• **Exercise brief**: Output all entries verbatim. Skip pictures.

• **Collected data entries**:
_ _ _ _ _ _ _

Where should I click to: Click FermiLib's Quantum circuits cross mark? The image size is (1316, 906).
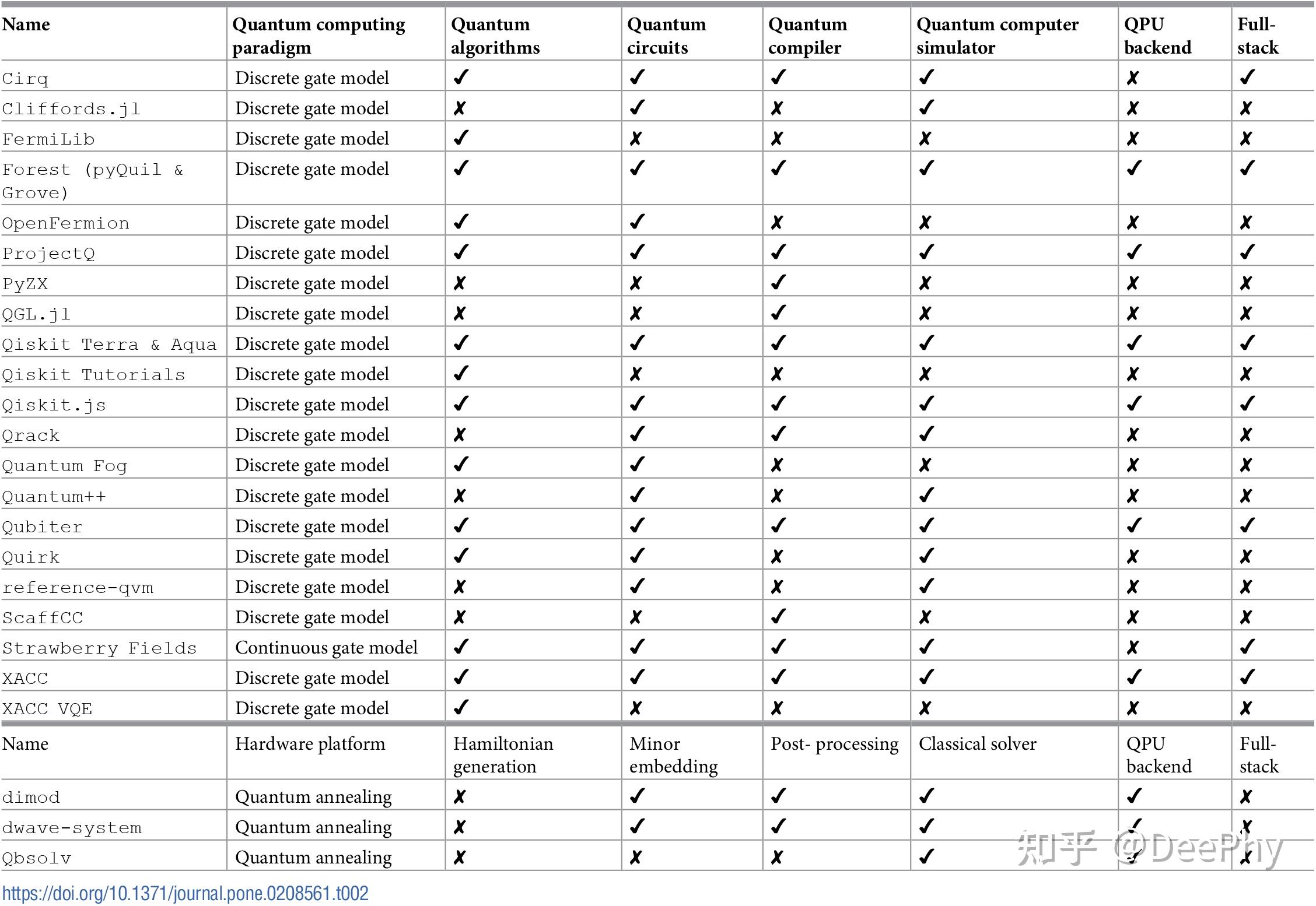coord(636,139)
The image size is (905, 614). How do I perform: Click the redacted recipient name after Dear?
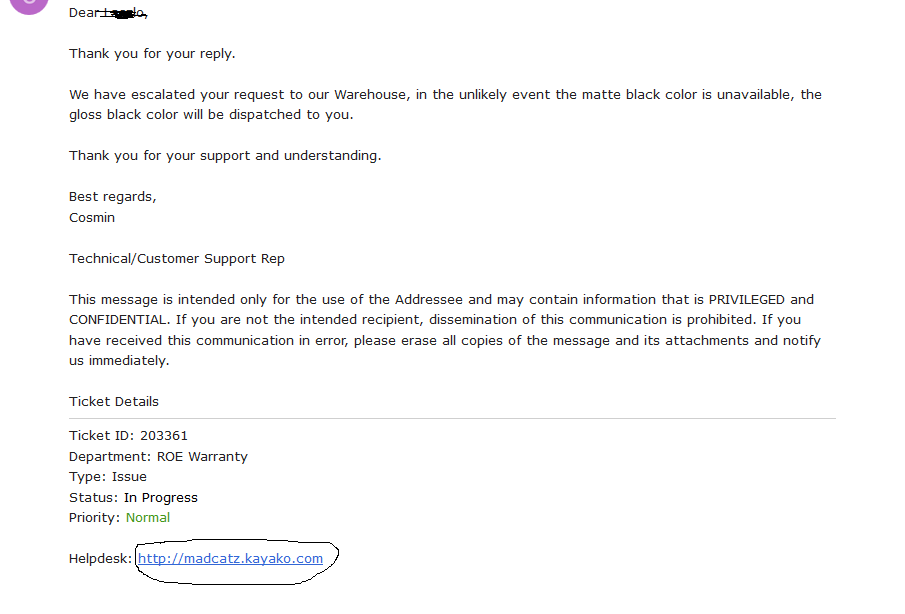(124, 13)
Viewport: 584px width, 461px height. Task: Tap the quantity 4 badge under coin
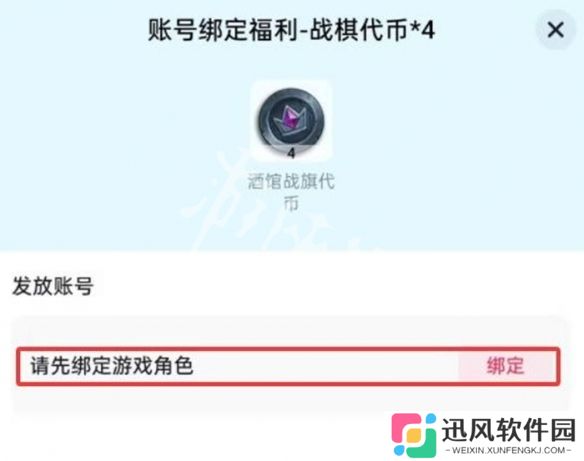(291, 153)
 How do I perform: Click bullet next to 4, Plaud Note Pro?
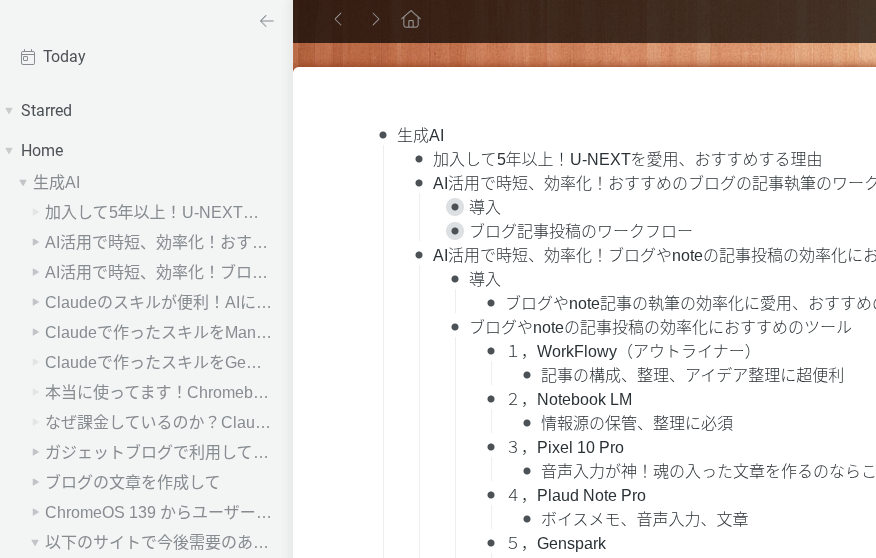point(491,495)
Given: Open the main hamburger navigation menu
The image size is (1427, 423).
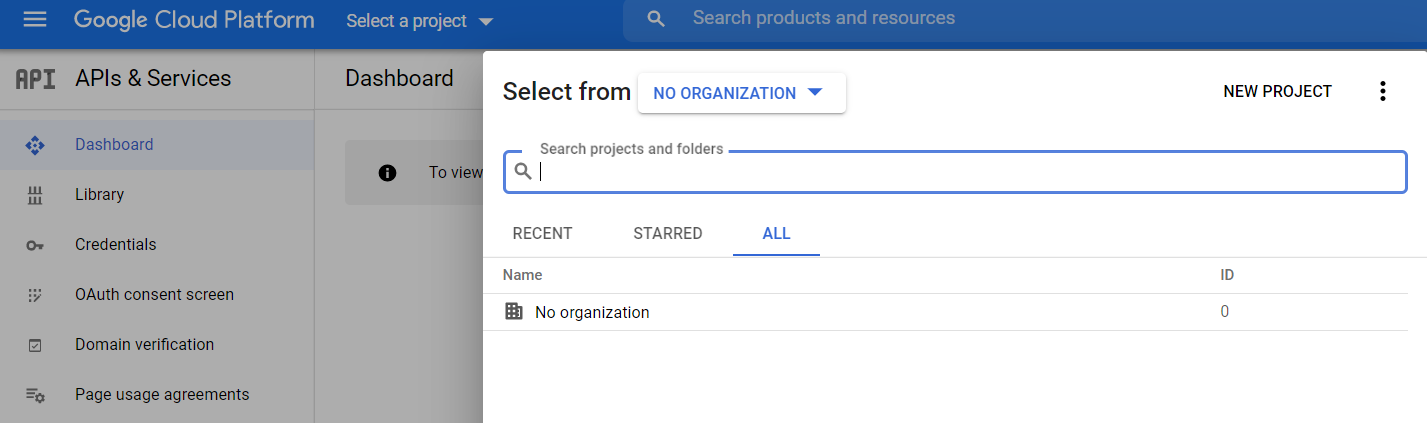Looking at the screenshot, I should coord(35,20).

_ _ _ _ _ _ _

• **Solved problem**:
Where should I click to: Click FermiLib's Quantum circuits cross mark? The image size is (1316, 906).
coord(636,139)
The image size is (905, 614). How do I perform: Click the redacted recipient name after Dear?
(124, 13)
Viewport: 584px width, 461px height. Task: Tap the quantity 4 badge under coin
(291, 153)
 How do I perform: Click bullet next to 4, Plaud Note Pro?
point(491,495)
Given: Open the main hamburger navigation menu
The image size is (1427, 423).
Looking at the screenshot, I should coord(35,20).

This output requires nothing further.